Monday, February 02, 2015

Album Review :: Spectres - Dying




Spectres

Dying

February 21 2015 (Sonic Cathedral)

7/10

Words: Richard O’Hagan


On this debut album from Bristol's Spectres, they tread a path which too few bands have dared visit recently. With guitars very much to the fore and Joe Hatt’s hushed vocals, their sound is reminiscent of a more melodic A Place to Bury Strangers, or a less feedback-addicted Band of Susans.

The fact that you can’t really hear what Hatt is singing is not the problem you might expect it to be. With titles such as ‘This Purgatory’, ‘Where Flies Sleep’ and ‘Blood in the Cups’, it is pretty obvious that these are not songs about how much they enjoyed watching ‘Frozen’ on repeat over Christmas.

Standing out from the noise and chaos is ‘Sink’, which in its changes of volume and tempo is an eerie throwback to the late 1980s and House of Love at the their very best.
Entirely instrumental opener ‘Drag’ is not only a bold move (how many new bands would have the nerve to put an instrumental number at that point?) but in its undulating fuzz and clattering rimshots sounds almost industrial.
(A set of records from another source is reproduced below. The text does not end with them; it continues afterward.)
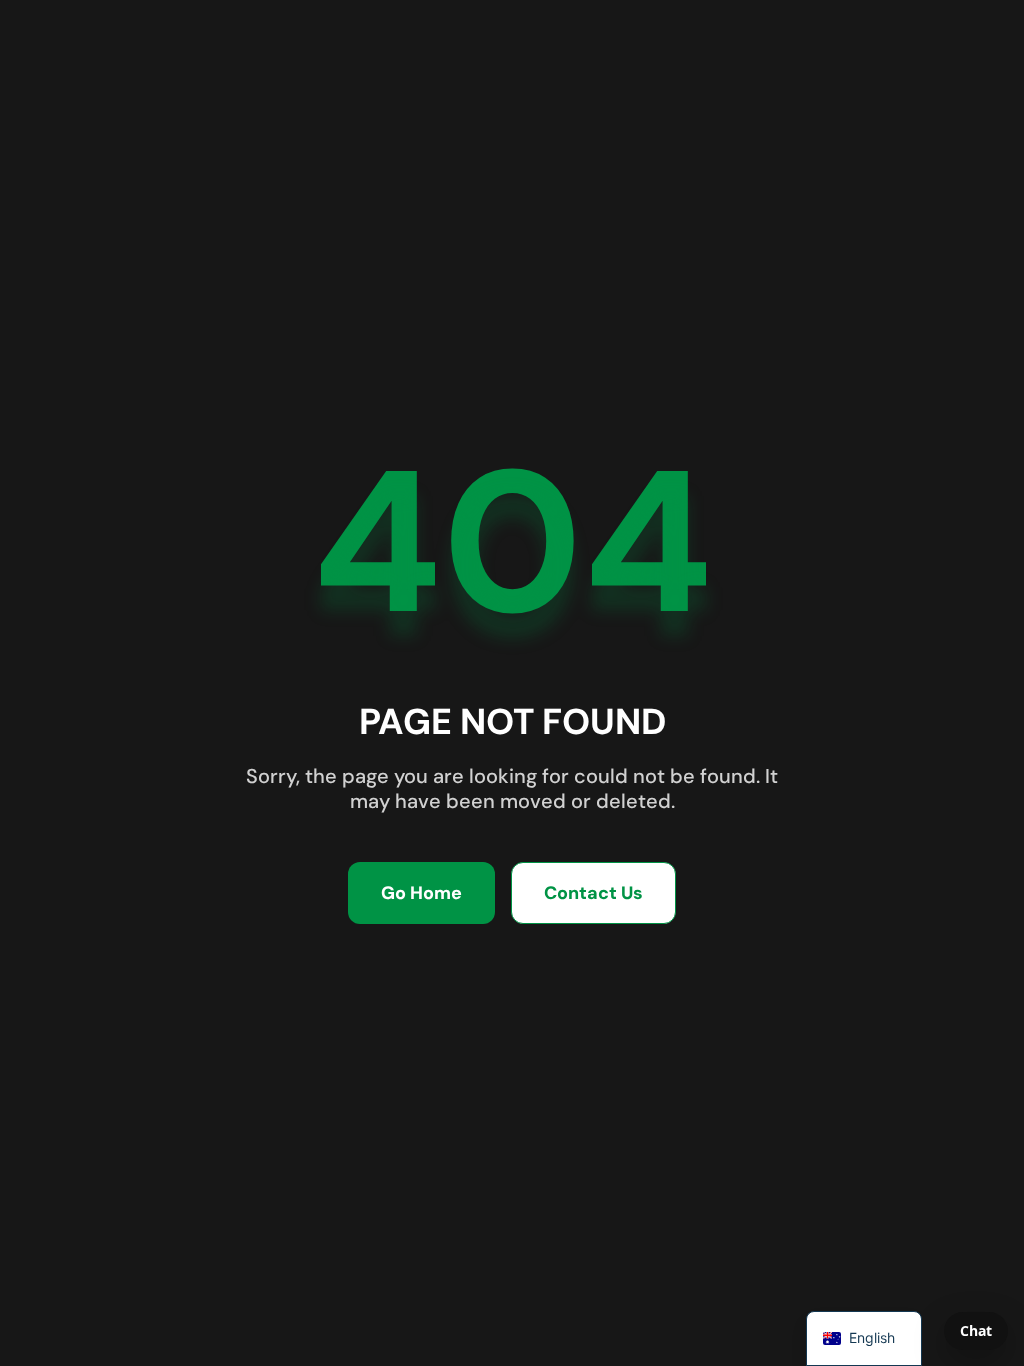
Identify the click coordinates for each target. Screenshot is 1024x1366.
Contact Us (593, 893)
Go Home (421, 893)
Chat (976, 1330)
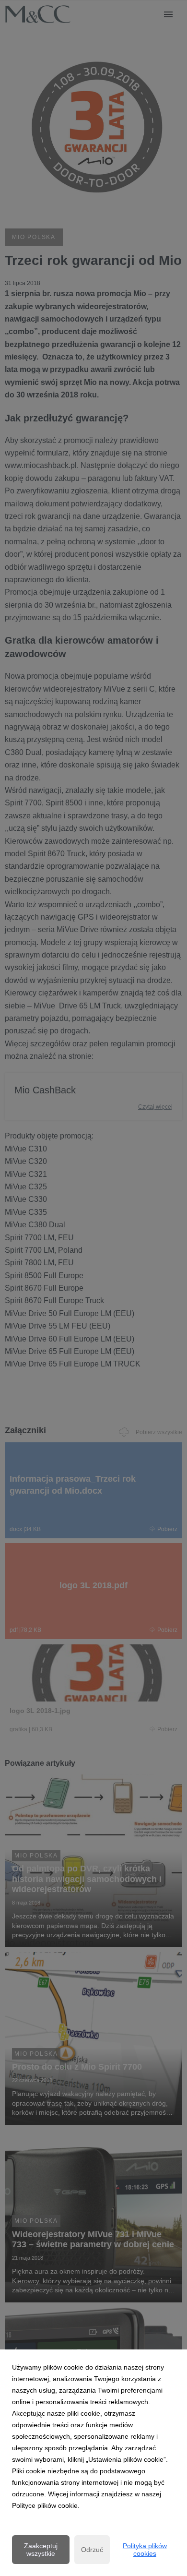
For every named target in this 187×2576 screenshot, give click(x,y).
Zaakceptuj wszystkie (41, 2549)
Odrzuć (92, 2549)
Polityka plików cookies (145, 2549)
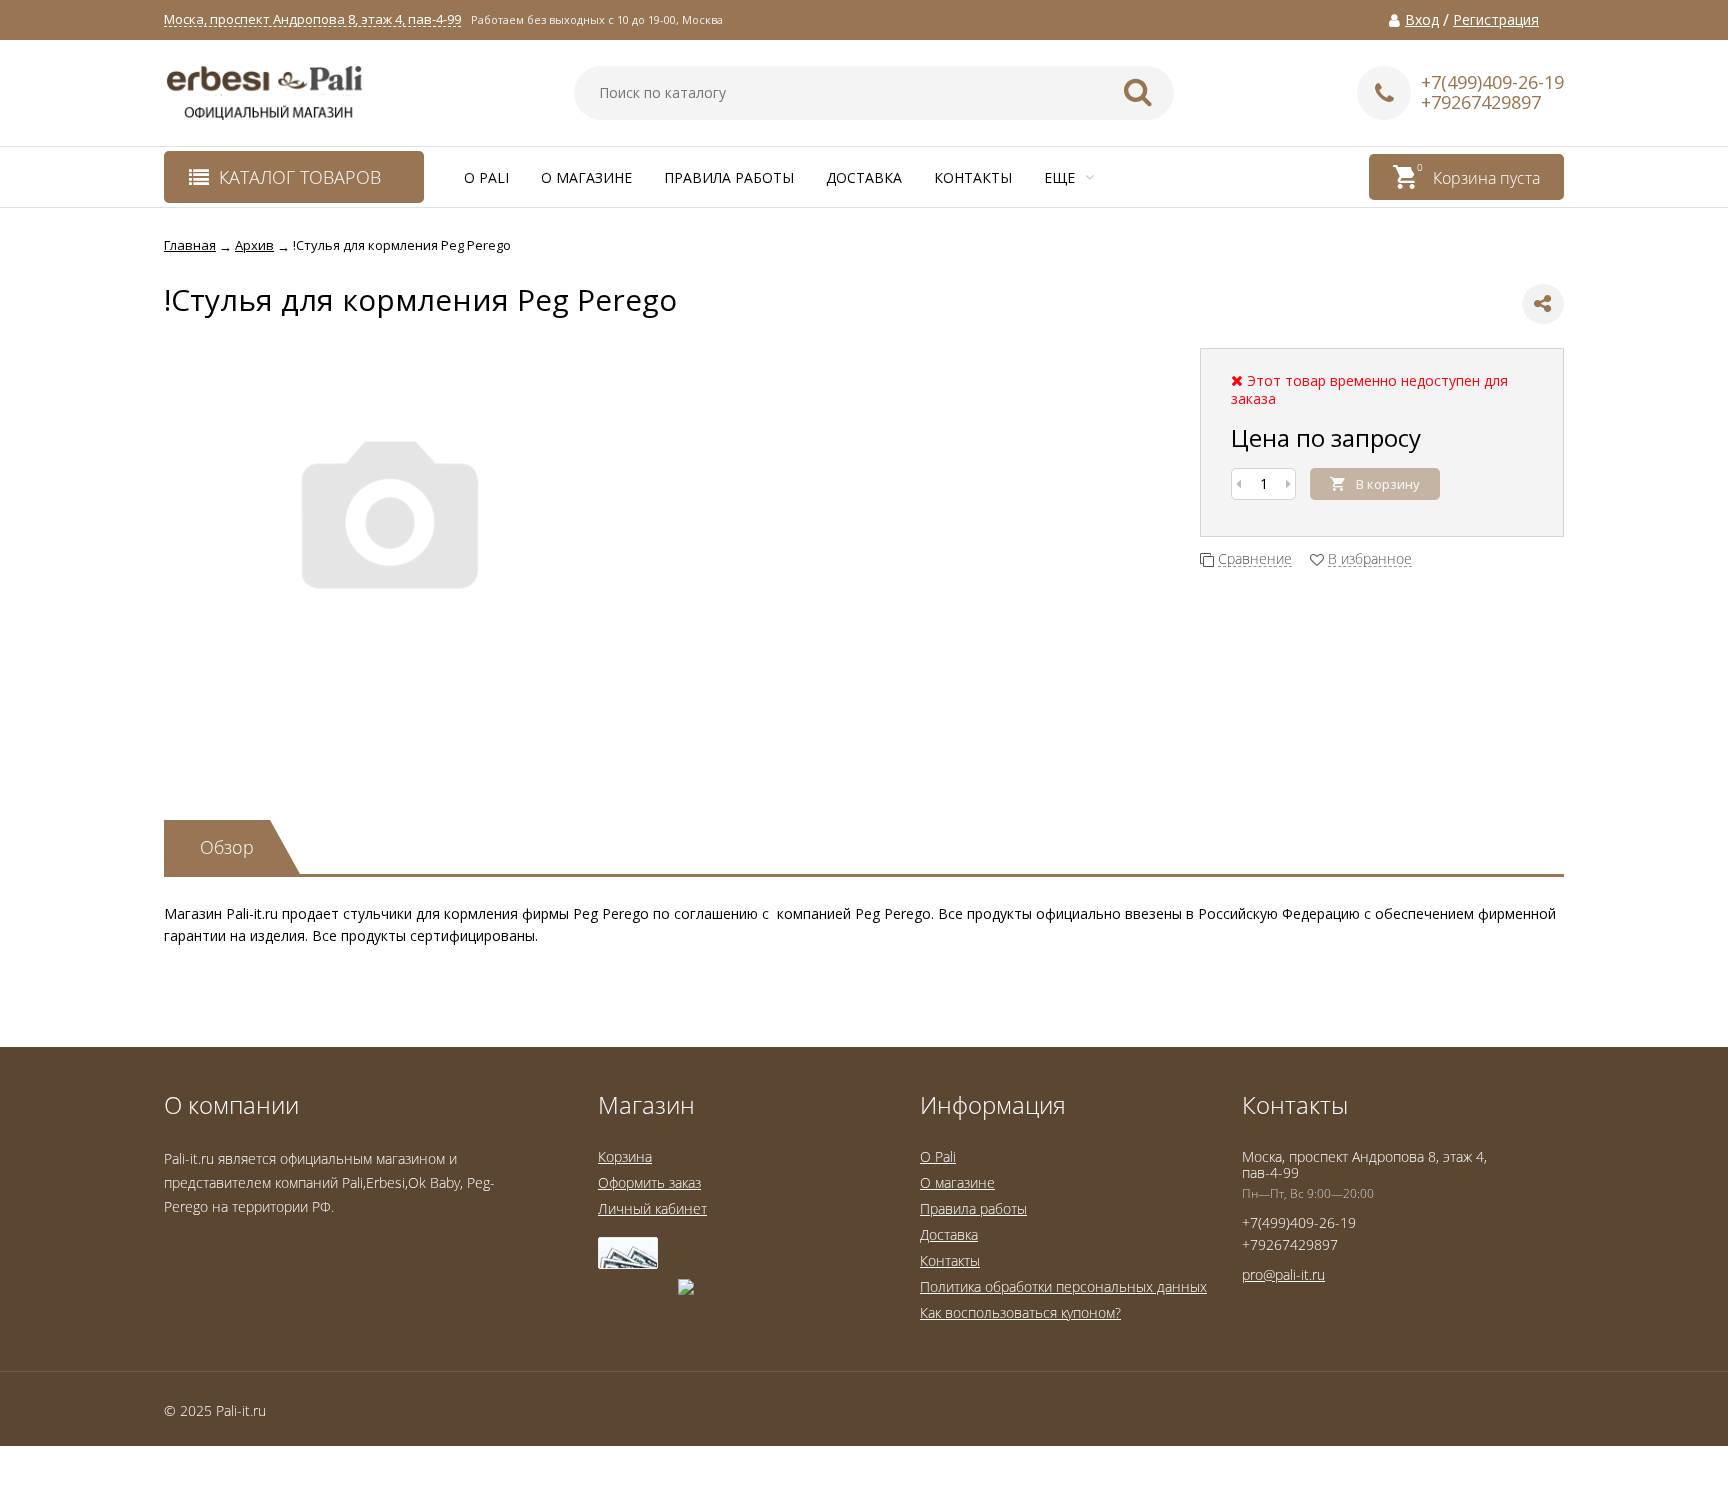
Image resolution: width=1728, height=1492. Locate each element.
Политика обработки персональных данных (1063, 1286)
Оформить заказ (649, 1182)
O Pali (486, 177)
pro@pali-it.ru (1283, 1274)
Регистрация (1496, 20)
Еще (1061, 177)
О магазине (586, 177)
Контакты (973, 177)
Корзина (625, 1156)
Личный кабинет (652, 1208)
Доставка (864, 177)
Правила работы (729, 177)
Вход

Unfortunately, one thing that Spectres have failed to learn from all of their various influences is that, if you are making this kind of music, less is very often more. My Bloody Valentine got away with ten minute songs (and then some) because no-one had done that at the time, but Spectres just aren’t big enough or different enough to do that, nor do they have the pure technical skills of Kevin Shields and co, meaning that many of these songs are simply twice as long as they needed to be. Lead single ‘Sea of Trees’ is a case in point, going from vaguely interesting textures in the opening half to a dull squall of noise for the rest of its nine-plus minutes.